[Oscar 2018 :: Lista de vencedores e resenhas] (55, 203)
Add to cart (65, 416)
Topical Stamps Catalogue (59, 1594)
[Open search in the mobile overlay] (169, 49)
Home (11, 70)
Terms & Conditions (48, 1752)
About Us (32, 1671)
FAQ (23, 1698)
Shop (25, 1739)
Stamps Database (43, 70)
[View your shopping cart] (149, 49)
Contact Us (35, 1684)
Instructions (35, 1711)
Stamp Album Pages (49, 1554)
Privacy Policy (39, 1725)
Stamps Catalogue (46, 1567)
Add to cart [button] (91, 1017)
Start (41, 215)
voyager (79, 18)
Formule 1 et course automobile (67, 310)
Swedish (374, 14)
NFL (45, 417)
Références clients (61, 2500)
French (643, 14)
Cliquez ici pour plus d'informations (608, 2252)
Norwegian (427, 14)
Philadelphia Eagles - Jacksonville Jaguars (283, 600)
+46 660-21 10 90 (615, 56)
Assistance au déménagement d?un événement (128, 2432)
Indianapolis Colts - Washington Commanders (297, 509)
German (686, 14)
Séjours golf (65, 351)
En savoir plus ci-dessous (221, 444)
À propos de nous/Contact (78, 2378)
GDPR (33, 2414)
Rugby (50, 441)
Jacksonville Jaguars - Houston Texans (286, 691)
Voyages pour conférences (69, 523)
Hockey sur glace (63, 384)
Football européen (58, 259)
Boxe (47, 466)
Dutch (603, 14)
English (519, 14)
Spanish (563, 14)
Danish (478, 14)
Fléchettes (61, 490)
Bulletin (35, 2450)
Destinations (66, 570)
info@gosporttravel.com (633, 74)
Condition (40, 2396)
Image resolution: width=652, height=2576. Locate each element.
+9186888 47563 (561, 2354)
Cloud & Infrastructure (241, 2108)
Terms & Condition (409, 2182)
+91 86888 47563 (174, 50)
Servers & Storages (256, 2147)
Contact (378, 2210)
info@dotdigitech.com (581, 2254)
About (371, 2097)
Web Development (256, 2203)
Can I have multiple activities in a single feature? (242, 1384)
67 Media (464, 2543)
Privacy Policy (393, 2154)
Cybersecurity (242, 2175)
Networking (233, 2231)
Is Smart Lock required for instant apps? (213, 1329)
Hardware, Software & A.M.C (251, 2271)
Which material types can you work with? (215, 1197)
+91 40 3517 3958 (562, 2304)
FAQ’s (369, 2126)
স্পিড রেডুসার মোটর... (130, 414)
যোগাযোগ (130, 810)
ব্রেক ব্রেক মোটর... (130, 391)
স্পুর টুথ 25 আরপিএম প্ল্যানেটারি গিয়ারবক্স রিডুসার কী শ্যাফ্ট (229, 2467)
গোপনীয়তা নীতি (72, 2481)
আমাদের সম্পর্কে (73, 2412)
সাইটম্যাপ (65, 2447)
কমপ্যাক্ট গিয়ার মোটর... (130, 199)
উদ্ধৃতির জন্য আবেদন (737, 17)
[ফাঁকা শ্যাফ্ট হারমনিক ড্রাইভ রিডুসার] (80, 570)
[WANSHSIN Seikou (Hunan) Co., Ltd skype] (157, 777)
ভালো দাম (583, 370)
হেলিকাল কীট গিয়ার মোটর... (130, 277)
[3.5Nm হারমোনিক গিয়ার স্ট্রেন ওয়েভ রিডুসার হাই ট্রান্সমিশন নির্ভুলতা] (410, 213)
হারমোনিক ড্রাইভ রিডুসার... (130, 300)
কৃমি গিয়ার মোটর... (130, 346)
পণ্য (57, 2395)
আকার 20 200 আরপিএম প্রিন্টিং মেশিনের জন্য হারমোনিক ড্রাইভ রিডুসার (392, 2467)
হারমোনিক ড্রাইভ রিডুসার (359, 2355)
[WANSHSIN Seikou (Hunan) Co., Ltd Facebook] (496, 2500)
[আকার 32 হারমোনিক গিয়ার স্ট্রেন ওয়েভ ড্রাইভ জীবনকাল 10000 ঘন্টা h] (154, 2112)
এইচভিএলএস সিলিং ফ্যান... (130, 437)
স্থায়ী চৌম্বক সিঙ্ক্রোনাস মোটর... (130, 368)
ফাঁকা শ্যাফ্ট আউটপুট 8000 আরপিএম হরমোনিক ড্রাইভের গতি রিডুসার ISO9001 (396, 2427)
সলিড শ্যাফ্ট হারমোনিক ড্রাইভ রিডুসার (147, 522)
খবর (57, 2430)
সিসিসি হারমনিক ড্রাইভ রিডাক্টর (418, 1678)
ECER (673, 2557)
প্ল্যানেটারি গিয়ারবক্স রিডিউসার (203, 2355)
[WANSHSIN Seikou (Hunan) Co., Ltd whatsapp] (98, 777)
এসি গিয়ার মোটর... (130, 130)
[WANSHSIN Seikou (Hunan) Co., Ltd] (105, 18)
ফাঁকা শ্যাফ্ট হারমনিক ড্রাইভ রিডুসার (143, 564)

*Task details*
Here the output must be the lines above from the line with "info@gosporttravel.com (633, 74)" to the line with "এইচভিএলএস সিলিং ফ্যান... (130, 437)", both included, duplicated word for word and nothing else.

*Answer to this exercise*
info@gosporttravel.com (633, 74)
Condition (40, 2396)
Image resolution: width=652, height=2576. Locate each element.
+9186888 47563 (561, 2354)
Cloud & Infrastructure (241, 2108)
Terms & Condition (409, 2182)
+91 86888 47563 (174, 50)
Servers & Storages (256, 2147)
Contact (378, 2210)
info@dotdigitech.com (581, 2254)
About (371, 2097)
Web Development (256, 2203)
Can I have multiple activities in a single feature? (242, 1384)
67 Media (464, 2543)
Privacy Policy (393, 2154)
Cybersecurity (242, 2175)
Networking (233, 2231)
Is Smart Lock required for instant apps? (213, 1329)
Hardware, Software & A.M.C (251, 2271)
Which material types can you work with? (215, 1197)
+91 40 3517 3958 (562, 2304)
FAQ’s (369, 2126)
স্পিড রেডুসার মোটর... (130, 414)
যোগাযোগ (130, 810)
ব্রেক ব্রেক মোটর... (130, 391)
স্পুর টুথ 25 আরপিএম প্ল্যানেটারি গিয়ারবক্স রিডুসার কী শ্যাফ্ট (229, 2467)
গোপনীয়তা নীতি (72, 2481)
আমাদের সম্পর্কে (73, 2412)
সাইটম্যাপ (65, 2447)
কমপ্যাক্ট গিয়ার মোটর... (130, 199)
উদ্ধৃতির জন্য আবেদন (737, 17)
[ফাঁকা শ্যাফ্ট হারমনিক ড্রাইভ রিডুসার] (80, 570)
[WANSHSIN Seikou (Hunan) Co., Ltd skype] (157, 777)
ভালো দাম (583, 370)
হেলিকাল কীট গিয়ার মোটর... (130, 277)
[3.5Nm হারমোনিক গিয়ার স্ট্রেন ওয়েভ রিডুসার হাই ট্রান্সমিশন নির্ভুলতা] (410, 213)
হারমোনিক ড্রাইভ রিডুসার... (130, 300)
কৃমি গিয়ার মোটর... (130, 346)
পণ্য (57, 2395)
আকার 20 200 আরপিএম প্রিন্টিং মেশিনের জন্য হারমোনিক ড্রাইভ রিডুসার (392, 2467)
হারমোনিক ড্রাইভ রিডুসার (359, 2355)
[WANSHSIN Seikou (Hunan) Co., Ltd Facebook] (496, 2500)
[আকার 32 হারমোনিক গিয়ার স্ট্রেন ওয়েভ ড্রাইভ জীবনকাল 10000 ঘন্টা h] (154, 2112)
এইচভিএলএস সিলিং ফ্যান... (130, 437)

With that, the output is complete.